::: Teks Terpilih
Masyarakat Sipil Nilai Revisi UU ASN sebagai Langkah Mundur Reformasi Sektor Keamanan
Wakil Direktur Imparsial Ardi Manto Adiputra mengatakan revisi UU ASN yang baru saja disetujui di DPR itu bertentangan dengan semangat reformasi sektor keamanan setelah reformasi 1998.
Oleh
DIAN DEWI PURNAMASARI
·4 menit baca
JAKARTA, KOMPAS — Aturan tentang prajurit TNI dan anggota Polri aktif bisa mengisi jabatan aparatur sipil negara tertentu dalam revisi Undang-Undang ASN dinilai sebagai langkah mundur terhadap semangat reformasi sektor keamanan. Masyarakat sipil meminta pembentuk UU membatalkan pasal tersebut. Sementara itu, pemerintah mengatakan ada perbaikan prinsip resiprokal atau timbal balik dalam aturan tersebut.
::::::
## [Tugas yang Diminta]
1 - Tuliskan kembali teks tentang revisi UU ASN secara utuh tanpa mengubah satu kata pun.
2 - Sajikan semua baris entri, dari baris yang memuat "The image size" hingga akhir entri, sebagai tabel Markdown dengan kolom No dan Entri, tanpa baris kosong. Jangan sertakan gambar dalam jawaban.
Teks dan entri di sini diambil dari sumber yang berlainan.
::: Baris Entri
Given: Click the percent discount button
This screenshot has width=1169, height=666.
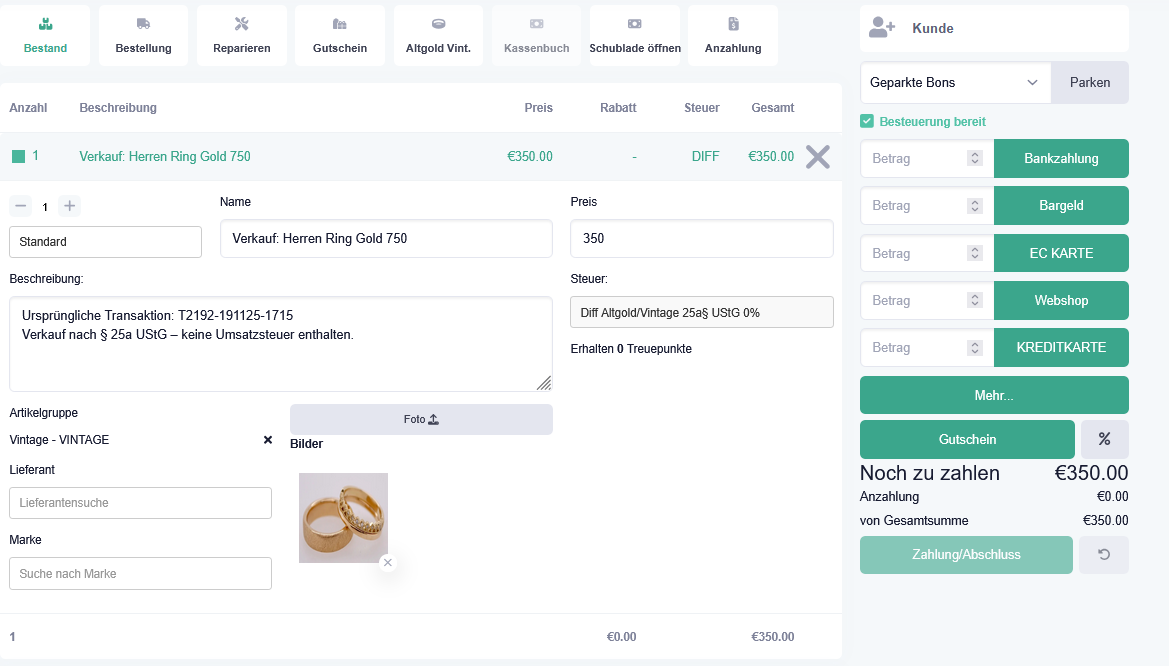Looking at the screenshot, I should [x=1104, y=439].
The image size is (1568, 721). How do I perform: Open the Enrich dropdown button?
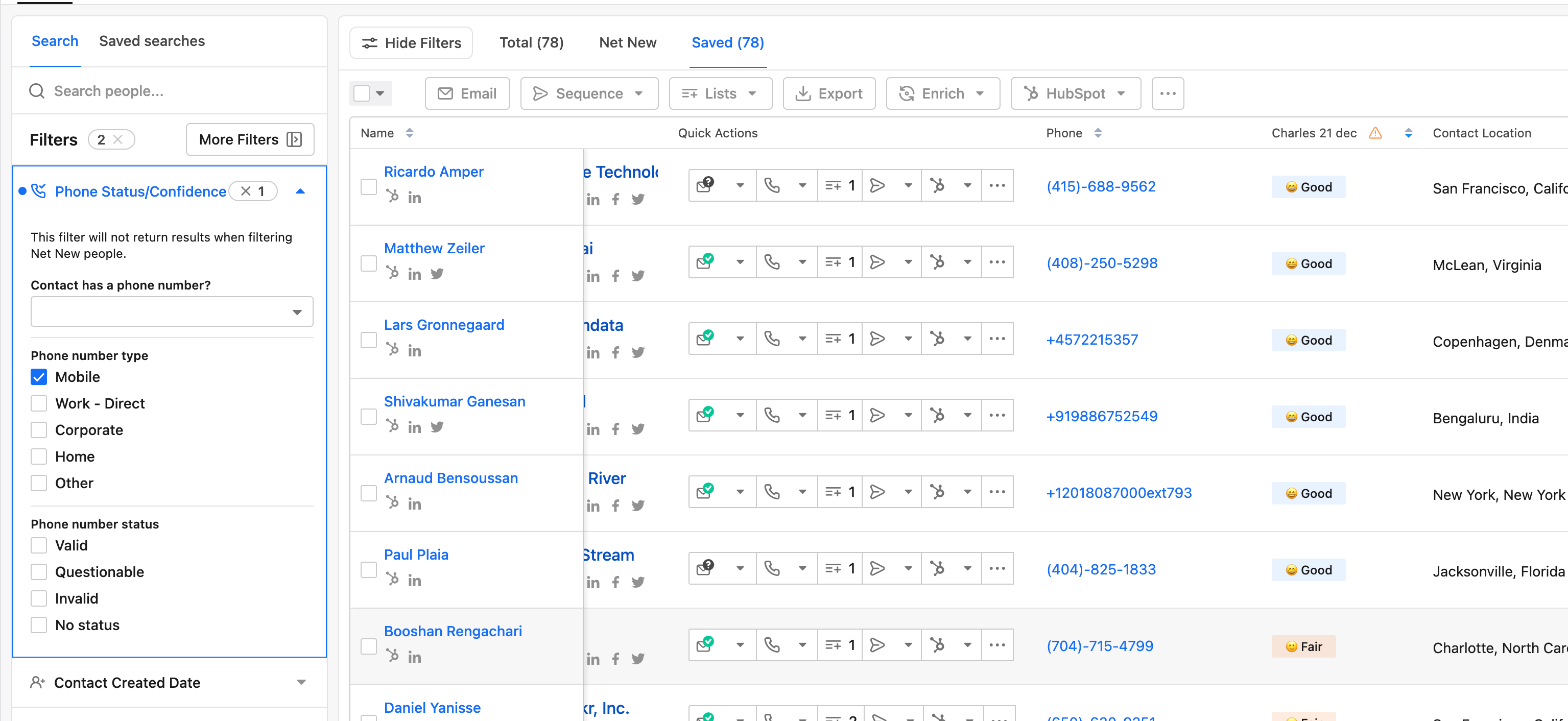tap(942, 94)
::::::
## [Hasil Akhir]
1 -
Masyarakat Sipil Nilai Revisi UU ASN sebagai Langkah Mundur Reformasi Sektor Keamanan
Wakil Direktur Imparsial Ardi Manto Adiputra mengatakan revisi UU ASN yang baru saja disetujui di DPR itu bertentangan dengan semangat reformasi sektor keamanan setelah reformasi 1998.
Oleh
DIAN DEWI PURNAMASARI
·4 menit baca
JAKARTA, KOMPAS — Aturan tentang prajurit TNI dan anggota Polri aktif bisa mengisi jabatan aparatur sipil negara tertentu dalam revisi Undang-Undang ASN dinilai sebagai langkah mundur terhadap semangat reformasi sektor keamanan. Masyarakat sipil meminta pembentuk UU membatalkan pasal tersebut. Sementara itu, pemerintah mengatakan ada perbaikan prinsip resiprokal atau timbal balik dalam aturan tersebut.

2 -
| No | Entri |
|---|---|
| 1 | The image size is (1568, 721). How do I perform: Open the Enrich dropdown button? |
| 2 | tap(942, 94) |